YOUR TASK: In the text on Tadg Óg Ó hUiginn below, condense the paragraph beginning "Further personal details are few" into a bulleted list that keeps its main facts.
## START TEXT SECTION
= Tadg Óg Ó hUiginn =

Irish poet (c.1370–1448)

Tadg Óg Ó hUiginn (born c.1370, died 1448) was an Irish poet.

==Life and background==
Ó hUiginn was a member of a well-known Irish family of bards, based in Connacht. His father, Tadhg Mór Ó hUiginn, died in 1391, while all that is known of his mother is her first name, Áine. He had an elder brother, Fearghal Ruadh Ó hUiginn, who succeeded his father as head of the family and died c.1400. The historian of Medieval Gaelic Ireland, Marc Caball, believes him to have been a great-grandson of Tadhg Ó hUiginn, a celebrated poet who died in 1315.

Further personal details are few, but he did marry and have issue. His descendants included Maol Muire Ó hÚigínn who became an Archbishop of Tuam in 1586, and the poet Tadhg Dall Ó hUiginn (died c.1591). The Irish annals state that he kept a school for training in Irish bardic poetry with lodgings for scholars and pilgrims, and died at Kilconla (Cill Chonnla; Cill Chluaine) (Note: Kilconla was still in use in at least some records into the 19th century. The locality is now known as Kilclooney or Kilcloney, and Cill Chluaine in Irish. Remains of the Ó hUiginn bardic school are still present at Kilclooney near Milltown, with advisory signs directing drivers to "Kilclooney Castle and O'Higgins Bardic School, 15th-16th century", in both Irish and English.) in the barony of Dunmore, County Galway, in 1448. He was buried in the priory of Strade, now in County Mayo.

His school at Kilconla was still functioning in 1574, overseen by his descendant, Domhnall Ó hUiginn.

==Poetic works==

Ó hUiginn enjoyed a great professional reputation within his own lifetime, and was regarded as a master poet. His work enjoyed a wide range of appreciation, which apparent from the long list of prominent Gaelic-Irish and Anglo-Irish lords who were subjects of his work:

- O'Donnell of Tyrconnell
- O'Neill of Tyrone
- Butler of Ormond
- Burke of Clanricarde
- Mac William Bourke of Mayo
- O'Kelly of Ui Maine
- O'Carroll of Éile (Anglicised as Ely)
## END TEXT SECTION
## START EXTRACTED RECORDS
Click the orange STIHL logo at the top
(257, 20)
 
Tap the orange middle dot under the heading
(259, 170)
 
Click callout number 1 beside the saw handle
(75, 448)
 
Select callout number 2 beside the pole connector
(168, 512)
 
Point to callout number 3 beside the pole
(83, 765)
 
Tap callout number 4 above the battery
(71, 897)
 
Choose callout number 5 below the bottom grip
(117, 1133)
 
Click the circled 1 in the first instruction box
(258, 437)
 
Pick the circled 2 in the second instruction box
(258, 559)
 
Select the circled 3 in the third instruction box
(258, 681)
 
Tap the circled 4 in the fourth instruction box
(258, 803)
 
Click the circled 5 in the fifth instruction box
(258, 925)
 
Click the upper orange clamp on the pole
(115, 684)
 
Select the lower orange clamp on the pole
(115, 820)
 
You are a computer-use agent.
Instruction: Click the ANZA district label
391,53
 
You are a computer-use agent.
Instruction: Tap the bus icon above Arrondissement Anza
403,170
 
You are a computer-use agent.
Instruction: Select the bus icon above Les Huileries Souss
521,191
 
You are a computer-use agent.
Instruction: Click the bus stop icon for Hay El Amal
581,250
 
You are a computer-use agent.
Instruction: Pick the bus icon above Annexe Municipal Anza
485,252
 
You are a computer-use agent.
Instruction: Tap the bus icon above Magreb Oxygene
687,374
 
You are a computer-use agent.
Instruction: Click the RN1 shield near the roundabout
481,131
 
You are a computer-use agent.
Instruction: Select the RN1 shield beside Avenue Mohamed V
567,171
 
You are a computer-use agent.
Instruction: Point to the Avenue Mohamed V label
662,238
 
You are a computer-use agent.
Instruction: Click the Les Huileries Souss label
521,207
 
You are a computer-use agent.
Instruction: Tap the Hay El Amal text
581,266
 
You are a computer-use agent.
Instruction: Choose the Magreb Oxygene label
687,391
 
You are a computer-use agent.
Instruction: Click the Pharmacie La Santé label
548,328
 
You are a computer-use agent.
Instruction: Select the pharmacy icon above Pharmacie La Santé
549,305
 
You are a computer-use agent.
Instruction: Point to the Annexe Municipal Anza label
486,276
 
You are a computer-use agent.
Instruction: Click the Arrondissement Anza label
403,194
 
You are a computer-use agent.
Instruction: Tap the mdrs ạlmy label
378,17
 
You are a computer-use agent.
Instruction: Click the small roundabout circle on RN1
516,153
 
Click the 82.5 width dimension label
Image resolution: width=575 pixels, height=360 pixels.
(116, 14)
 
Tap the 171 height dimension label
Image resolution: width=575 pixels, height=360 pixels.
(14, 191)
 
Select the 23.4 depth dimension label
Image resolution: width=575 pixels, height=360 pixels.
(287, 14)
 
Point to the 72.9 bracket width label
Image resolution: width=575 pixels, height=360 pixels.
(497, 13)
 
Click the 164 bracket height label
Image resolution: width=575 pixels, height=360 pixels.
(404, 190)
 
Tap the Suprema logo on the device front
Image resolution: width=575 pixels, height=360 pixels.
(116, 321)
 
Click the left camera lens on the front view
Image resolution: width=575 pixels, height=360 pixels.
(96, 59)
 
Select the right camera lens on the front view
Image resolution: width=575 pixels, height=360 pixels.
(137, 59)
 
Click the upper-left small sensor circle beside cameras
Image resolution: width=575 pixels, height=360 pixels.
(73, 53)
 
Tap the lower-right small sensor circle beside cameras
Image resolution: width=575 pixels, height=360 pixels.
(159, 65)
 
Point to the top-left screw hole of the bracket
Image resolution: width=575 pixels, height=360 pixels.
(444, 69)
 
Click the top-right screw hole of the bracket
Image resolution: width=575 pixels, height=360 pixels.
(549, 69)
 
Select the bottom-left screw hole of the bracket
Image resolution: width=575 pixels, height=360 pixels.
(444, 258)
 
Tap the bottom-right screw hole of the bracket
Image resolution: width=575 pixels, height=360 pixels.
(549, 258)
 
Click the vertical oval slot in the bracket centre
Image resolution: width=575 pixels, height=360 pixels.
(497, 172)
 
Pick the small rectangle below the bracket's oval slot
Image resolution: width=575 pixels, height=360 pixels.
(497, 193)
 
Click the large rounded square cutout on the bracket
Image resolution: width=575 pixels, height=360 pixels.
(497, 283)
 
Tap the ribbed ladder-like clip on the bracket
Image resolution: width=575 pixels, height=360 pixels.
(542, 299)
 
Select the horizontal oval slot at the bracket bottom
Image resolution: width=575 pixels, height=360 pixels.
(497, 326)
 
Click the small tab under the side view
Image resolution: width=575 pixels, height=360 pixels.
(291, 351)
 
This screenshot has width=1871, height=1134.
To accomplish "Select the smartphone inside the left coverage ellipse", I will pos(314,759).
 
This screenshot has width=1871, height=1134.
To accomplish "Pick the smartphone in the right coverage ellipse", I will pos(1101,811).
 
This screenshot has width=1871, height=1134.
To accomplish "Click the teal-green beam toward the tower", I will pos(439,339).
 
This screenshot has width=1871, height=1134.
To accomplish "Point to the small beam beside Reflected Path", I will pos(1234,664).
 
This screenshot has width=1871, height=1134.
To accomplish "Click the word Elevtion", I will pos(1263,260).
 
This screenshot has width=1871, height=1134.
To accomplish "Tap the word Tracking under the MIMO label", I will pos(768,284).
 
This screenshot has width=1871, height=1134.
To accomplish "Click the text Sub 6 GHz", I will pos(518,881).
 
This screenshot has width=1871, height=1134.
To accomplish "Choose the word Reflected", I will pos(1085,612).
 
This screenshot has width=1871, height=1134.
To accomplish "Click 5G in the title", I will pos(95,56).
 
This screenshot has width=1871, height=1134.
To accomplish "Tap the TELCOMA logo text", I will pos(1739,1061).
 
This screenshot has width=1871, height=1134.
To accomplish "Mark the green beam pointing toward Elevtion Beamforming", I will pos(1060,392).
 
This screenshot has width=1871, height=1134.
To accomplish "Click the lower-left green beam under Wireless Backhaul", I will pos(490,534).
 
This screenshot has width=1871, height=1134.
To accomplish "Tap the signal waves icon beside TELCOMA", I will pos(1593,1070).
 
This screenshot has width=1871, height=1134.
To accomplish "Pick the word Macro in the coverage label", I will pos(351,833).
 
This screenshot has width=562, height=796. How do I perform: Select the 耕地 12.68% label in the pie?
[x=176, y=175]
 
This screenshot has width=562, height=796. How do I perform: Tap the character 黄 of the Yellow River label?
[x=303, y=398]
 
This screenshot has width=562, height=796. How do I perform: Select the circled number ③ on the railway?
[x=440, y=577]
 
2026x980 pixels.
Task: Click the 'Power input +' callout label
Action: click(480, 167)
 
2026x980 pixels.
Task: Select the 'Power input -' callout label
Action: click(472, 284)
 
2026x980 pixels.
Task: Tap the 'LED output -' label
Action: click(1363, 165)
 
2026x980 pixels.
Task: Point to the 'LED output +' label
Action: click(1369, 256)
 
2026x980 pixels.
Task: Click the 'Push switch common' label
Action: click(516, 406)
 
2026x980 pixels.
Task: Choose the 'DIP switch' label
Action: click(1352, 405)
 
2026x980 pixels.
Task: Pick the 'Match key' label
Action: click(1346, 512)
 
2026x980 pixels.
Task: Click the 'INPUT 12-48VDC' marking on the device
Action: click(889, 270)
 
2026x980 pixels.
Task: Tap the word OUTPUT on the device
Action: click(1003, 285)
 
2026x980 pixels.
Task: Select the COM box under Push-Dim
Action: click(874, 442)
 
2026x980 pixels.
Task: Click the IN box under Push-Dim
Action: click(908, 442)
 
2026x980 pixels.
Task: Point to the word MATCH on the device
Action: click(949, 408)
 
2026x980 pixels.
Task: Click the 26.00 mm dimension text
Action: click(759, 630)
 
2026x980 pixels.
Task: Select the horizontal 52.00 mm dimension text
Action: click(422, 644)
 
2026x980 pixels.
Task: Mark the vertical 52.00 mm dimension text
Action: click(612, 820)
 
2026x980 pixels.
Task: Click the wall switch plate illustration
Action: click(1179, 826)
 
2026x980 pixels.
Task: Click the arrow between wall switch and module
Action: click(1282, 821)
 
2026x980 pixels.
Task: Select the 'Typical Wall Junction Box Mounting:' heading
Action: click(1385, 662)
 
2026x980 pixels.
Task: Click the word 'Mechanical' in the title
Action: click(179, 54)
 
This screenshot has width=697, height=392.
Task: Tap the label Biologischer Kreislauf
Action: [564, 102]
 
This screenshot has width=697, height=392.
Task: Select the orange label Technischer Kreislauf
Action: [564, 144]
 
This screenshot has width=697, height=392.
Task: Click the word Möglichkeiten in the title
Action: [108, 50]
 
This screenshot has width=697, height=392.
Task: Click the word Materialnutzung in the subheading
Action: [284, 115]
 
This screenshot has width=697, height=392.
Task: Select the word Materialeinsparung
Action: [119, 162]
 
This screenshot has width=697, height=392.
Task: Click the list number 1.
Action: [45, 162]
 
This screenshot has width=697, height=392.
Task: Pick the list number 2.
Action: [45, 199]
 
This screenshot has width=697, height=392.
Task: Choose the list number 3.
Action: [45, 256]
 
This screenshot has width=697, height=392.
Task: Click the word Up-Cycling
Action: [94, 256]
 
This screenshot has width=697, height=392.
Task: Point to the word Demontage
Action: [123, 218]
## END EXTRACTED RECORDS
TASK RESPONSE:
- Few further personal details are known, but he married and had children.
- His descendants included Maol Muire Ó hÚigínn, who became an Archbishop of Tuam in 1586, and the poet Tadhg Dall Ó hUiginn (died c.1591).
- The Irish annals state that he kept a school for training in Irish bardic poetry, with lodgings for scholars and pilgrims.
- He died in 1448 at Kilconla (Cill Chonnla; Cill Chluaine) in the barony of Dunmore, County Galway.
- The name Kilconla stayed in use in at least some records into the 19th century. The locality is now called Kilclooney or Kilcloney (Cill Chluaine in Irish).
- Remains of the Ó hUiginn bardic school still stand at Kilclooney near Milltown, with road signs in Irish and English.
- He was buried in the priory of Strade, now in County Mayo.